I also started writing all of the time and had three spiral notebooks going at the same time. I spent as much time as I could sweating everything out on the elliptical and scribbling in my notebooks like a madwoman.
And, I discovered the power of Psalm 34:18 –
The Lord is close to the brokenhearted and saves those crushed in spirit.
What some may call ‘melodramatic’ I would call ‘passion’ and life experience. One must truly see the depths in order to experience a passion for life that translates into a richer passion for God. I am more inclined to feel sorry for those who don’t have a flair for melodramatics, while those of us who do are actually the lucky ones. I think it takes a lot of guts and courage to break. There is great strength in reaching a place of weakness and being able to say, “I don’t have the answers. I don’t have it figured out. I need a little help. I am a bit broken.”
The truth is, though we may try to hide it behind pride, bitterness, money, looks, or talent, we are all a bit broken.

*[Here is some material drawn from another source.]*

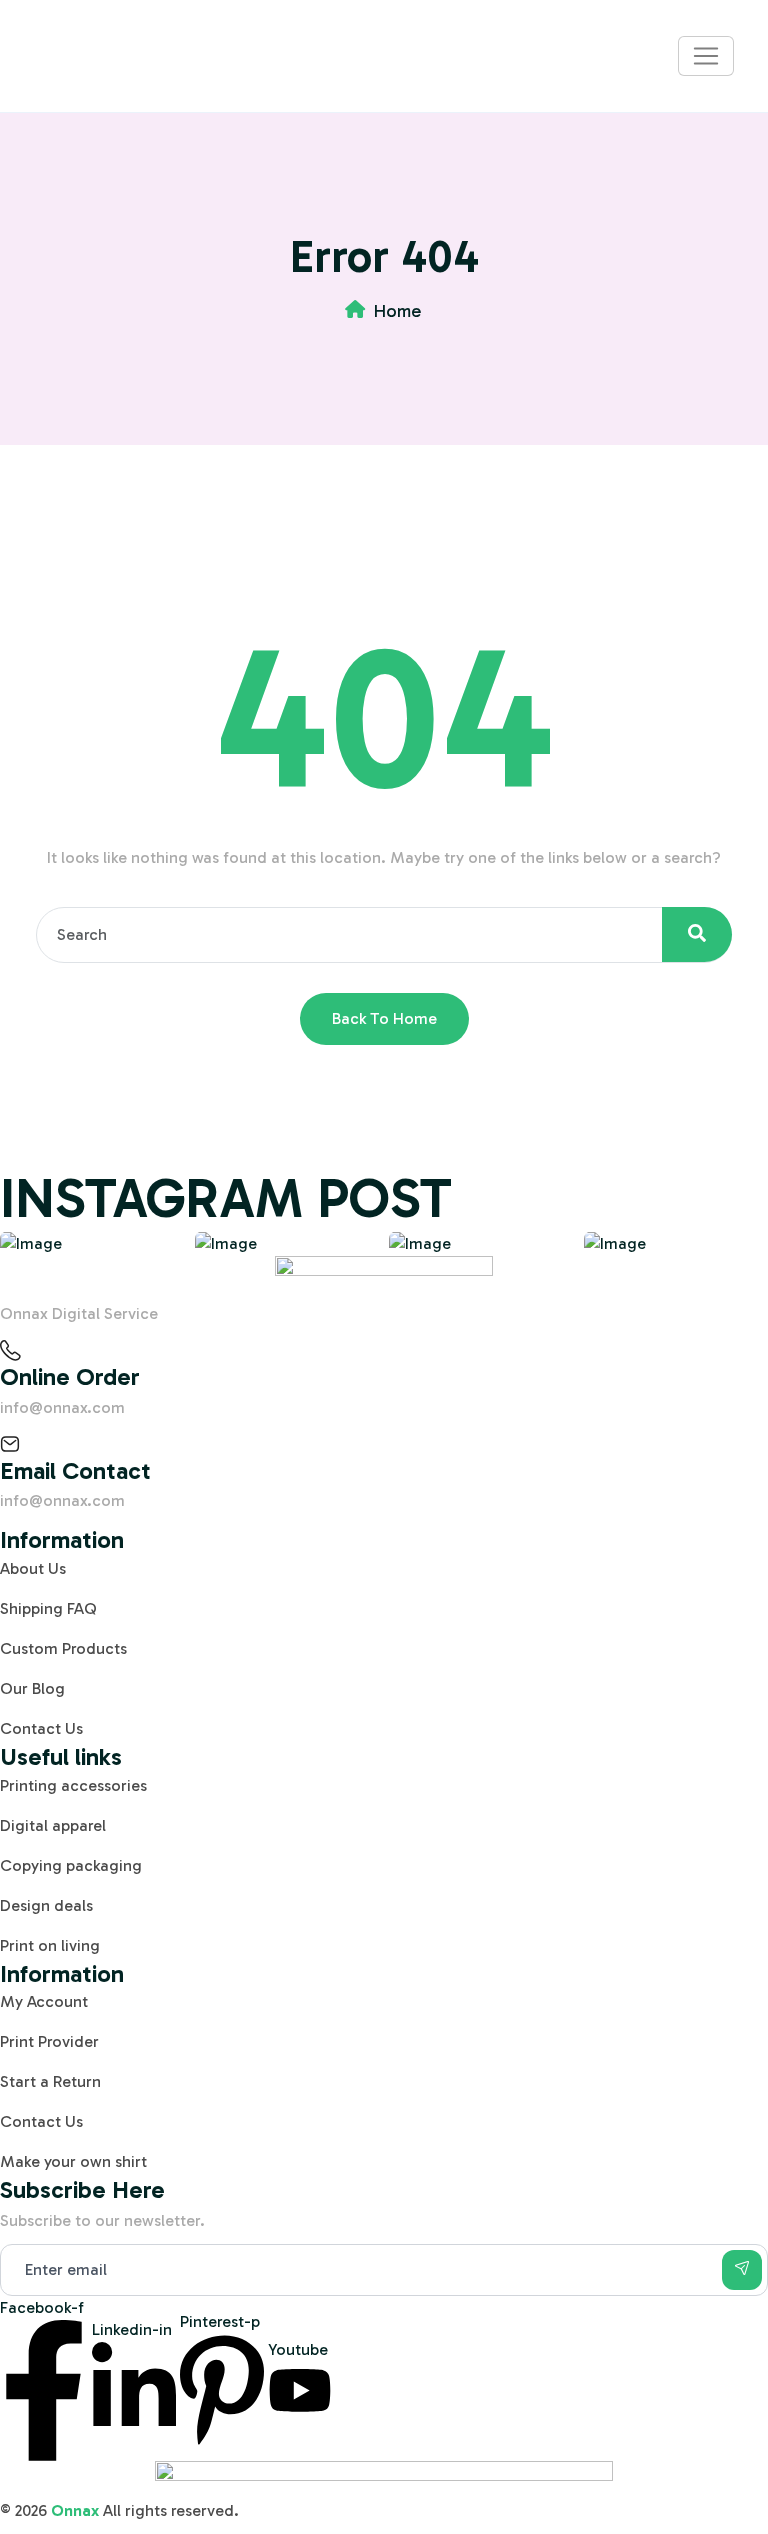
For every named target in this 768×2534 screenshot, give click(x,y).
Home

My mindset began to take a different turn this holiday season, as the bitter-sweetness of life’s circumstances brought so many things around in a complete circle. My husband and I were joking about how, years ago when we were kids, we made a pact that if we were 40 and single we would pool our resources and have a family together. We aren’t kids anymore, but we got married and eventually had our daughter when he was 40 before our son showed up just as I was turning 40. I am not sure you could weave a more beautiful quilt than the one formed out of the tattered pieces my husband and I managed to stitch together.
I had no idea this time last year, when I spent that time daydreaming about what life as a family of four would be like, that 2016 would actually turn into the most beautiful and rewarding ride of my life. I had no idea the lows could hurt so deeply or that, in the middle of that turmoil, I could experience something new: joy. I have been experiencing an unspeakable amount of joy and I can only conclude that, surely, I must be one of the lucky ones to feel this way.
I have mentioned this before, but I need to mention it again; I have heard it said you can only praise God to the degree of which you have lamented.
I think the same could be said about joy; you can only experience joy to the degree of which you have mourned.
It is easier to hide it all behind a mask or a costume than it is to lay those things down and reveal yourself, just as you are. It takes guts to get this vulnerable and open yourself up to judgment, criticism, scrutiny, and rejection. It takes moxie to stand firm in your faith and say, “I don’t have it figured out, but I know Who does. Me? I am pretty broken, but I know Who I am broken in.”
And, I am a very, very rich woman because of it.
2016 was a delicious year, rich in emotion and human experience. For better and for worse, this year brought with it some of the most precious gifts I could have ever hoped for.